One of the really great places to ask questions - and a location many stitchers new to B.E. are finding - is our BDEIG Online Chapter, a Yahoo group. You can click the link here, or over there on the left side of the page (if you're reading this online). I've also mentioned that people can sign up to receive these posts in their emailbox, too -- there's a place to sign up, also over there on the left side of the page.

OK, back to casting on. This morning, one of our stitchers wrote that she is having a really had time casting on painlessly because of carpel tunnel. So I tried to figure out a way to keep her stitching. It actually can be done! I wrote a lot of this to the online group, but repetition is supposed to be like knowledge reinforcement
     I finally figured out how to do a proper right-hand cast-on, but also found that I really had to think outside the box (or hoop) since I've been doing the left-hand version for so long. I'm also adding some other cast-on notes while we are on the subject.
This is The Little "e". It looks just like a lower-case "e" when you do cursive handwriting. When you loop properly with your left hand, you'll have that little "e" and you want the tip of the needle to pass through that loop from front to back - just like in the picture.

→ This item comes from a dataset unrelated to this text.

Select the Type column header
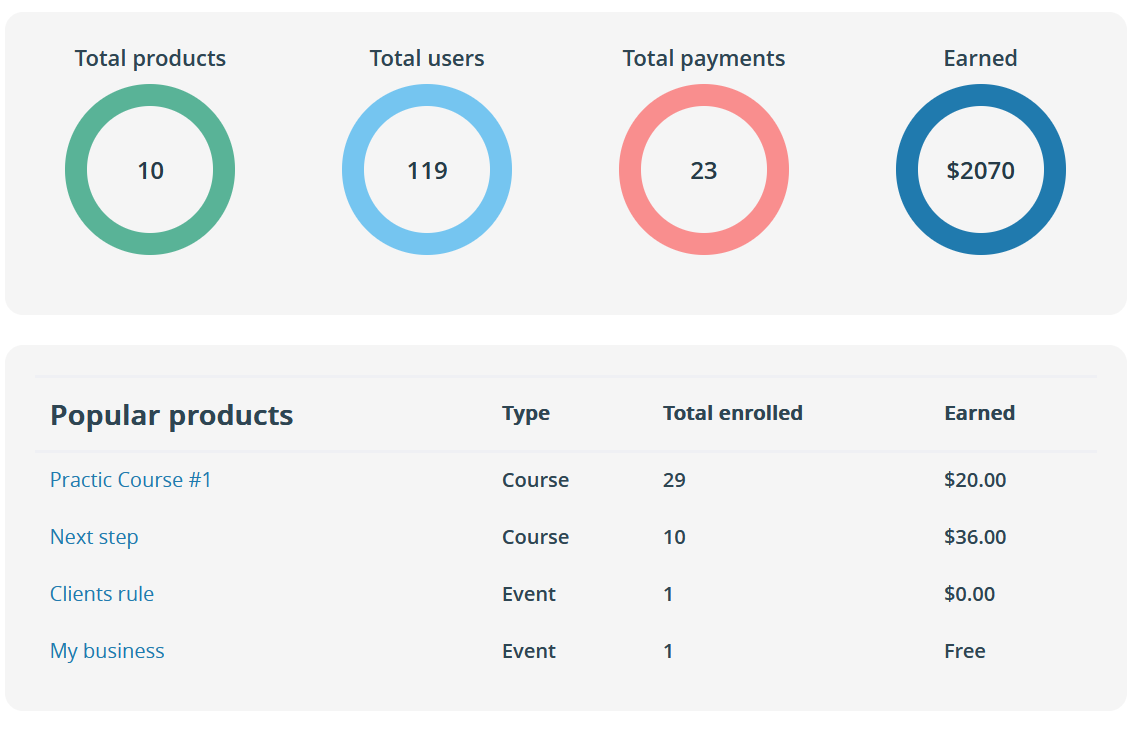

In Brazilian embroidery we cast on with the left hand because of the Z-twist rayon floss. Just as there is a right and a wrong to wrapping bullions clockwise or counter-clockwise (the no-no) using Z-twist floss, there is also a right side and a wrong side to a cast-on stitch, as you'll agree if you study that picture above with the red floss. Right-hand looping over the needle will "untwist" the Z-twist causing the strands to separate. Here's a better picture:
See how the floss separates?
But sometimes a situation arises where you need to make another choice and still be able to do this beautiful embroidery in the proper manner. I finally figured out a way to get the same end results, but using your right hand to loop the floss over the needle. (I used a pen because I needed my hand for snapping pictures.)
  ...or, in lieu of a pen, my right hand pointy finger:
--always remembering that you need that little cursive "e", here I will lift my looped finger up over the tip of the needle and slip the loop over the needle, front to back. (This would be MUCH easier if I just made a video...)

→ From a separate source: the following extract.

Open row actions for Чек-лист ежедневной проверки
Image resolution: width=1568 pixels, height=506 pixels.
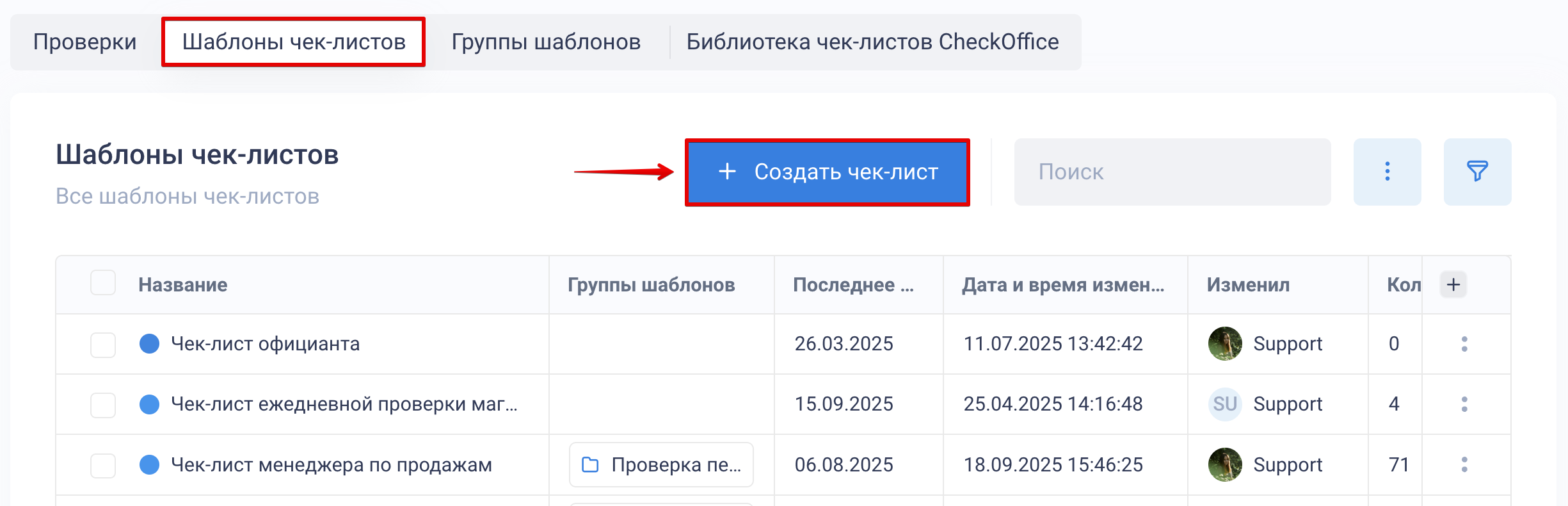tap(1464, 404)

Back to the purple pen! Use the pen to form a Little "e". Lift the pen waaay up...
...and then up over the tip of the needle!
Easy as pie!
Here are a whole group of right-hand cast-on loops:
As I mentioned earlier, it’s best to get in a habit of looping with your left hand, but sometimes we need to learn a different way of doing the same thing.

And now for all of the extra little hints and tips. Whenever I finish making my cast-on stitches, I place the floss behind the needle before pulling through. This prevents those little kinks that sometimes happen. (It also helps to pull all of the floss through the eye of the needle and then back it out to a short floss tail before finishing a cast-on stitch. You've probably noticed that the more loops you put on the needle, the tighter and more twisted the floss gets. Changing gears - reverse and forward - will solve that little problem!)
Finished, and settled in place - ready to make another one!

Here's another handy dandy hint. Have you ever had to undo a cast-on stitch, but you didn't want to cut it out? Well, you can pull all of the loops off in one easy process. Remember this: The last place where you came UP is where you pull OUT.
When we make our needle path through the fabric, we often talk about A (up from fabric), B (into the fabric), C (back up again to start the loops or wraps) and D (down and out to finish the stitch).

"C" (that dark arrow above) is the last place where you came UP. Slip the eye of your needle under that thread (it's the carrying cord for the loops or wraps - you can see the cord running through --indicated by those 3 arrows), and pull it up, or away, from the rest of the stitch (in this case, I'd slide the needle eye to the right).  The carrying cord pulls out of the stitch and all of the loops fall right off.  I did say "handy dandy", didn't I?

One more thing – you can always take loops or wraps OFF the needle before finishing a stitch, but it you want to add more, you’ll just have to start over.